◆ Passage ◆
The United States and the European Union voiced concerns about the deterioration of press freedom in China, to coincide with World Press Freedom Day.
“The United States condemns the use of partial or complete government-imposed Internet shutdowns, among other tactics, to prevent the exercise of freedom of expression online and restrict the ability of independent journalists to serve the public,” Secretary of State Antony Blinken said in a May 2 statement on World Press Freedom Day.
World Press Freedom Day is celebrated annually on May 3 after it was introduced by the United Nations General Assembly in 1993. One of the objectives of the day is to promote the fundamental principles of press freedom and address challenges to media freedom worldwide.
Blinken pointed to China, Turkey, and Egypt, and how they imprisoned the most reporters in 2020, citing data from the Committee to Protect Journalists (CPJ).

◆ Dataset extract ◆
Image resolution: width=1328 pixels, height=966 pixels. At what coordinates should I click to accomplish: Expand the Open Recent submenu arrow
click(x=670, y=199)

◆ Problem ◆
Reproduce the portion of the press freedom passage that begins with the words "World Press Freedom Day is" and ends with "media freedom worldwide.". The listing is not needed for this work.

◆ Response to this exercise ◆
World Press Freedom Day is celebrated annually on May 3 after it was introduced by the United Nations General Assembly in 1993. One of the objectives of the day is to promote the fundamental principles of press freedom and address challenges to media freedom worldwide.